■ **ACTION ITEM**
Skip the pictures and restate, word for word, the lines from the one containing "The image size" to the end of the data below.

■ **Dataset excerpts**
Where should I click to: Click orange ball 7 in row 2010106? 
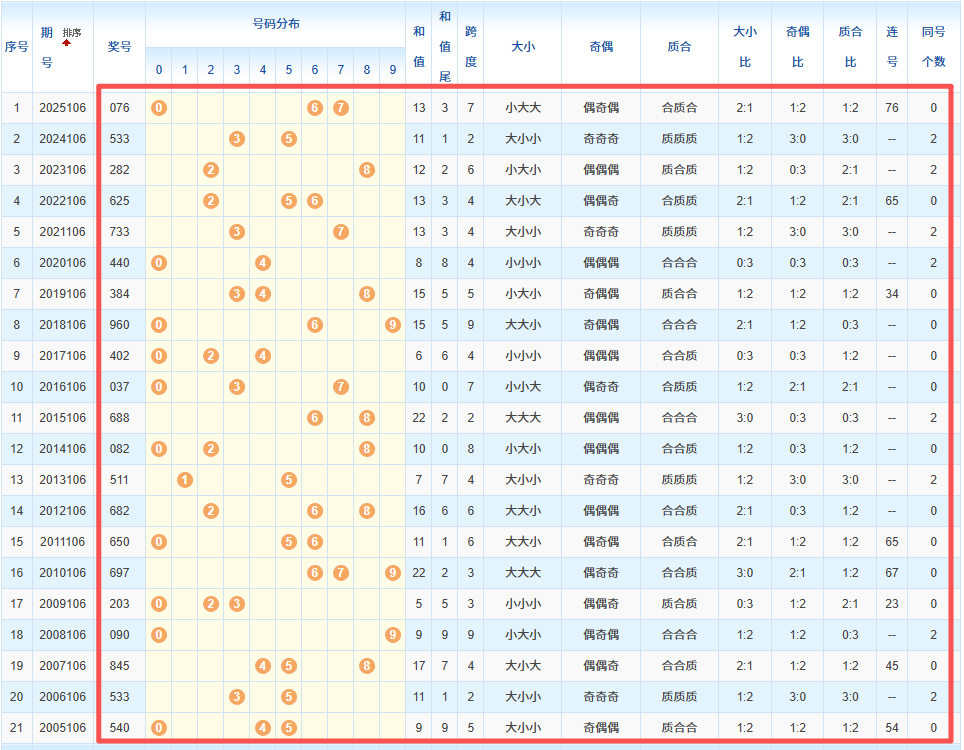coord(340,573)
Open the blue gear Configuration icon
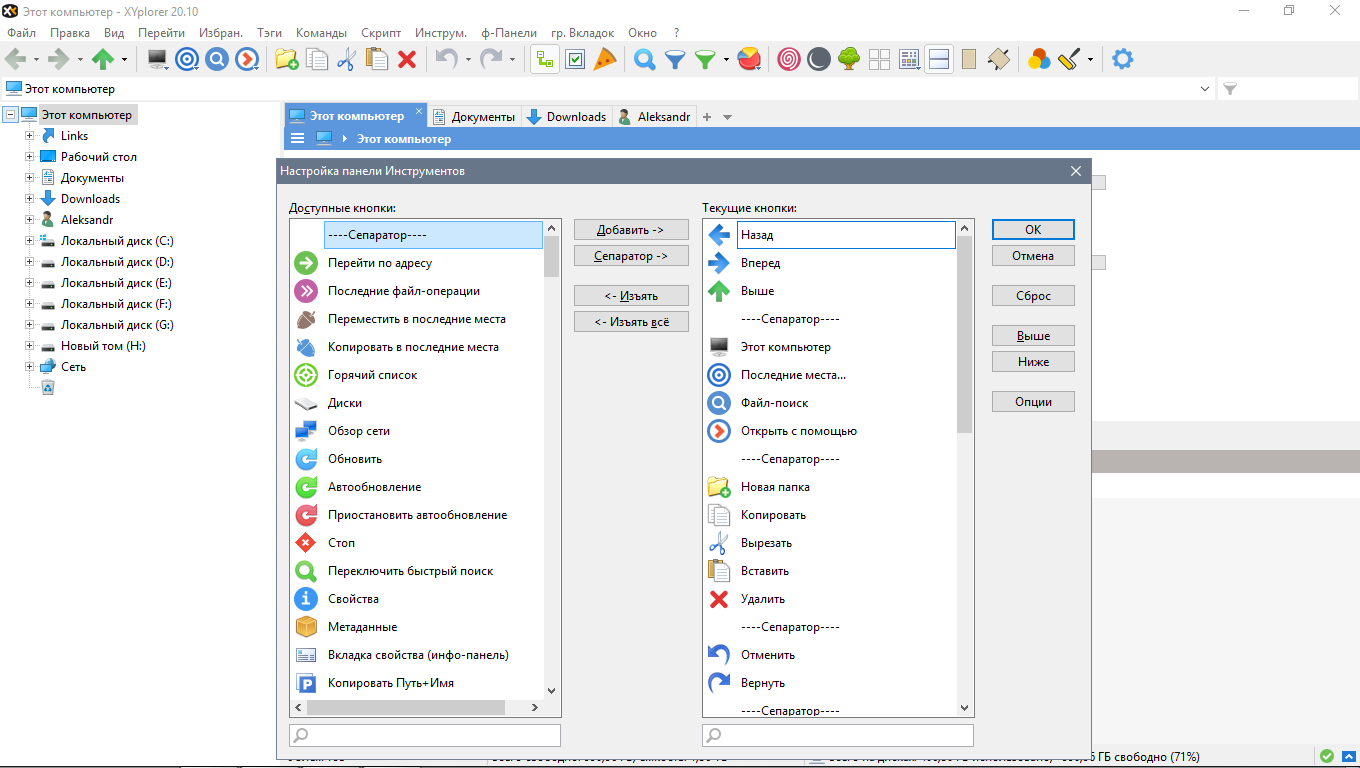1360x768 pixels. (x=1123, y=59)
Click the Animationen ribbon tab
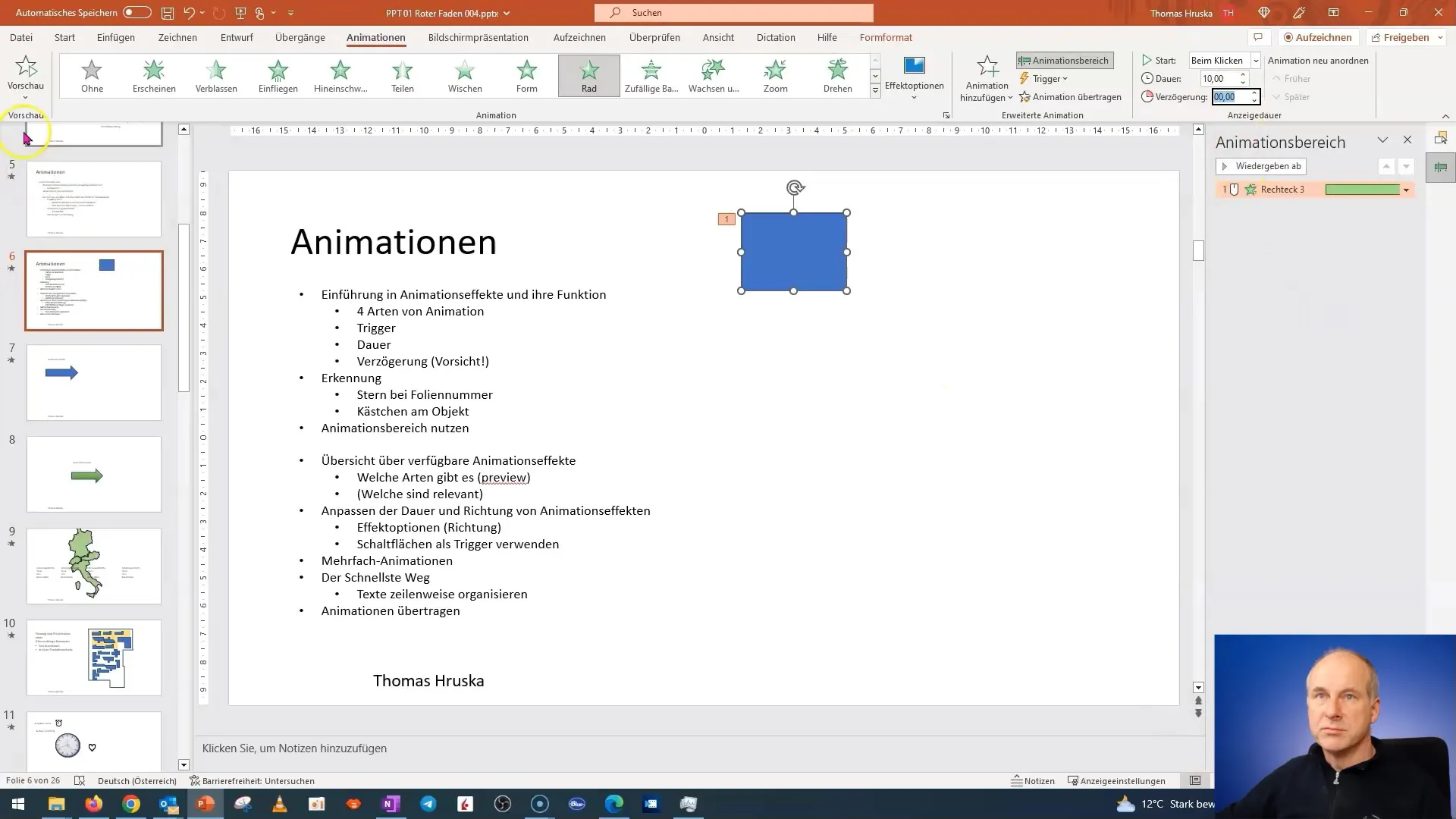Image resolution: width=1456 pixels, height=819 pixels. click(x=377, y=37)
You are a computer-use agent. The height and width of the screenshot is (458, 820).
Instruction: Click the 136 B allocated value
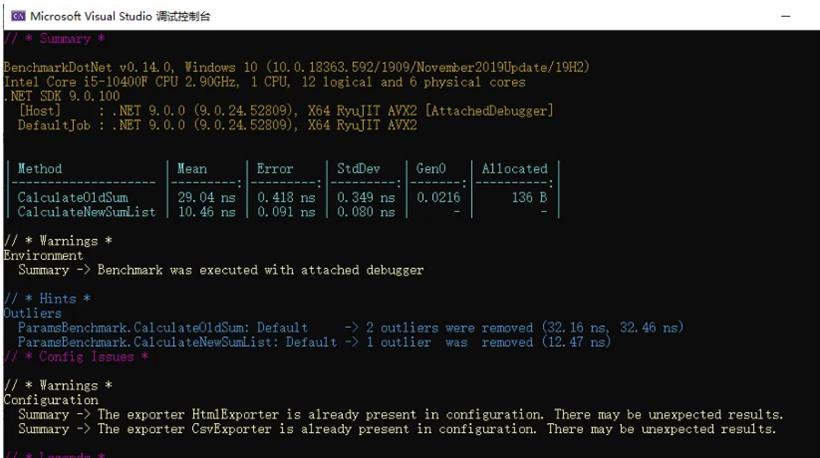click(x=530, y=198)
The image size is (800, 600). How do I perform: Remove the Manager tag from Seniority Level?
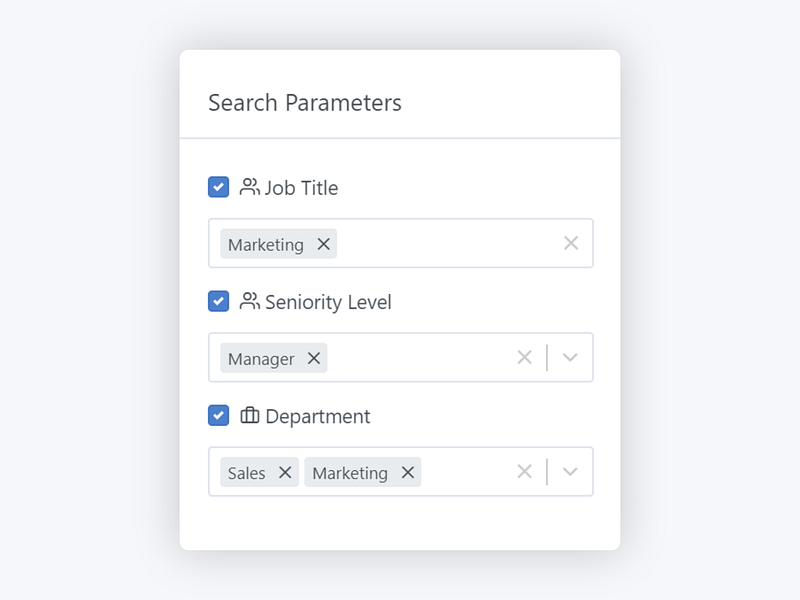click(314, 358)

■ **ANSWER SPACE**
The image size is (800, 600). How do I perform: Remove the Manager tag from Seniority Level?
click(314, 358)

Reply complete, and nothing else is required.